There’s a simple procedure I use for creating or evaluating an organization’s marketing strategy. It starts with:
- Clarifying the opportunity we’re going after
- Articulating and segmenting the specific stakeholder relationships we must foster to capture that opportunity
- Designing and managing clear, custom funnels for each of those relationships
These last two steps lend themselves to an easy-to-remember progression of images, where we could first depict an organization’s relationships with the outside world using a Venn diagram:
And then pour each of those external circles into the top of a traditional marketing funnel, as if they were gumballs:
And then, over time, we can check to see if the top of the funnel (TOFU) audience targets match the bottom of the funnel (BOFU) highly engaged brand evangelists:
Using this model, we can assess if we are actually managing the relationships we intend to, or if we are discovering or drifting into new audience targets.

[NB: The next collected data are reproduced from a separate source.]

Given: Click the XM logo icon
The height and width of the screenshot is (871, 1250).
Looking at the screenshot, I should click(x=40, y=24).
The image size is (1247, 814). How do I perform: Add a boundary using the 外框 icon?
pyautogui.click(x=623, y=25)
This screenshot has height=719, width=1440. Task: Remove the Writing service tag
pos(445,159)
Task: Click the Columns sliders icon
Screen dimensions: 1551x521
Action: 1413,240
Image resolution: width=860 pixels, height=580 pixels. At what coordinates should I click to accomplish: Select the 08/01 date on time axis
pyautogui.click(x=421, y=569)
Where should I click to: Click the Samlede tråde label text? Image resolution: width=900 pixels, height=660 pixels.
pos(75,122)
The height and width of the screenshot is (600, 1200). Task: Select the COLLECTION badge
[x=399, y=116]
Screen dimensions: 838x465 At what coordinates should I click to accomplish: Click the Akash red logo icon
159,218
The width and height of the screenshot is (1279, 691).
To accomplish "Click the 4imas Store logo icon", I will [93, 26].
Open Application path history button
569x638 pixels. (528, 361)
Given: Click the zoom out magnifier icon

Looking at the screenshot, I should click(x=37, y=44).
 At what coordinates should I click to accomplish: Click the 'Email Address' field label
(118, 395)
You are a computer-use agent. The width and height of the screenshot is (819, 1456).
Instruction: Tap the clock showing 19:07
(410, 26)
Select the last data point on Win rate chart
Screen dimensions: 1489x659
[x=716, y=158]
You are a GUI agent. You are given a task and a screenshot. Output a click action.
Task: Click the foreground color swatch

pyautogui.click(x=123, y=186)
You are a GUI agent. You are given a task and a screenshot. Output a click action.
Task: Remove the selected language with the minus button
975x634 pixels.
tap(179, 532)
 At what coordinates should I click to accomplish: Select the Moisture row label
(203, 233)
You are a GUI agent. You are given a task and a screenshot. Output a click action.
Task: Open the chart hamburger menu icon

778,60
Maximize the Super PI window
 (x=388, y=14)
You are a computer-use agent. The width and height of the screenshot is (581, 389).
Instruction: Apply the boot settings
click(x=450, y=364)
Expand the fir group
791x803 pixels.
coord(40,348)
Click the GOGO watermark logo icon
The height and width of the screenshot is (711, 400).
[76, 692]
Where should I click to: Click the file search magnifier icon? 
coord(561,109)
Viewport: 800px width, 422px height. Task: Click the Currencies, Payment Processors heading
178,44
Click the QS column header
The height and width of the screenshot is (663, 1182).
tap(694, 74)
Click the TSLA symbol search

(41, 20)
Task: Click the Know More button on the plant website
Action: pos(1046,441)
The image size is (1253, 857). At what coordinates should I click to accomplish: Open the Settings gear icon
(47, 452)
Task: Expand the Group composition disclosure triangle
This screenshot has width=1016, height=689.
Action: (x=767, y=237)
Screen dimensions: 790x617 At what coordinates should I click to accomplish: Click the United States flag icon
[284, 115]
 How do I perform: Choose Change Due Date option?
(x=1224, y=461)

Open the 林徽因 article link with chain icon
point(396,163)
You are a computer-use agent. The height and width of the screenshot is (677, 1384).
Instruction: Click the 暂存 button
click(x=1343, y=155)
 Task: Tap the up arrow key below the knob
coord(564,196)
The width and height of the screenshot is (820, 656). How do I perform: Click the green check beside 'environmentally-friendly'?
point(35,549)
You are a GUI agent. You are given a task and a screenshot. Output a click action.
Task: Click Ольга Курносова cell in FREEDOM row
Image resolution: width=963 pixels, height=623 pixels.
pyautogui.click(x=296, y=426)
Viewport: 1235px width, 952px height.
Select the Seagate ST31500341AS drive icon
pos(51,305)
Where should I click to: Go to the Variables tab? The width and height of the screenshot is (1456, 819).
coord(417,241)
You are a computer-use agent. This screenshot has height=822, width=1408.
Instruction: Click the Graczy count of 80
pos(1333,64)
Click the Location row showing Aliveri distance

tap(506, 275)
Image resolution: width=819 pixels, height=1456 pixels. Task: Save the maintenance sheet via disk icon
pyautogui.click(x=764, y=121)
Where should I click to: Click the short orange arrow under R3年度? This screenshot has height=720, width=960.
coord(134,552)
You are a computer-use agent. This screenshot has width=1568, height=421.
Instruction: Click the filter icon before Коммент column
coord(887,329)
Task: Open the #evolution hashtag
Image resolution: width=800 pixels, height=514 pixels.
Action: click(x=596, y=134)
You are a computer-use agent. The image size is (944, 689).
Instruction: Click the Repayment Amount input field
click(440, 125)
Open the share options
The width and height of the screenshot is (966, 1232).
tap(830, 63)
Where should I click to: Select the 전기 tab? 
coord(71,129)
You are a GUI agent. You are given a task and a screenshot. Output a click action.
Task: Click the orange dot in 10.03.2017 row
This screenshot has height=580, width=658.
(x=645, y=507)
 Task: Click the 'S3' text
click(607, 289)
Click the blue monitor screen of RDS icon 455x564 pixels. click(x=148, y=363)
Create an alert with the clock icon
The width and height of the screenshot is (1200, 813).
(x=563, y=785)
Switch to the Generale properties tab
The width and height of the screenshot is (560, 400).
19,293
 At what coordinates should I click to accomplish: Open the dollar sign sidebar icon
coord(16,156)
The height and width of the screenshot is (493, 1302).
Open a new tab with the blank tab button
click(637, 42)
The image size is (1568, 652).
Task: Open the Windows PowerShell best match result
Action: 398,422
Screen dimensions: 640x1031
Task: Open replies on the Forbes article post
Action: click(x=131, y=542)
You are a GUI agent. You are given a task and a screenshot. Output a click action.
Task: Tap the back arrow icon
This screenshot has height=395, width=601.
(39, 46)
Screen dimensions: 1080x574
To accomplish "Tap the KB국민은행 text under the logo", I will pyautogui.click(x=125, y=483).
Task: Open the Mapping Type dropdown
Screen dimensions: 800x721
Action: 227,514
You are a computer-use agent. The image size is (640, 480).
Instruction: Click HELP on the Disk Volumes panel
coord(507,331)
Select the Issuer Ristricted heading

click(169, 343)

We can also compare—in aggregate and by audience, channel, tactic, cohort, or experiment—the top-of-the-funnel customer acquisition cost (CAC) with the bottom-of-the-funnel lifetime value (LTV).
In other words, at each step of the funnel, we can assess both the strength of the relationships we’re fostering and our efficiency in monetizing those relationships. This echoes Avinash Kaushik’s recommendation that every critical funnel metric should have a complementary “BFF metric.”
This overall approach has many benefits.
First, it prevents some major marketing errors:
- doing marketing without a clear business strategy
- using marketing to compensate for a lack of business strategy
- doing marketing without knowing or segmenting the audience
- using a channel-centric approach instead of an audience-centric approach
- driving top-of-the-funnel traffic that doesn’t convert or stick around
Second, it’s flexible and adaptive:
- It provides a scalable template to take key audiences from unaware to deeply engaged, while maximizing cost efficiency.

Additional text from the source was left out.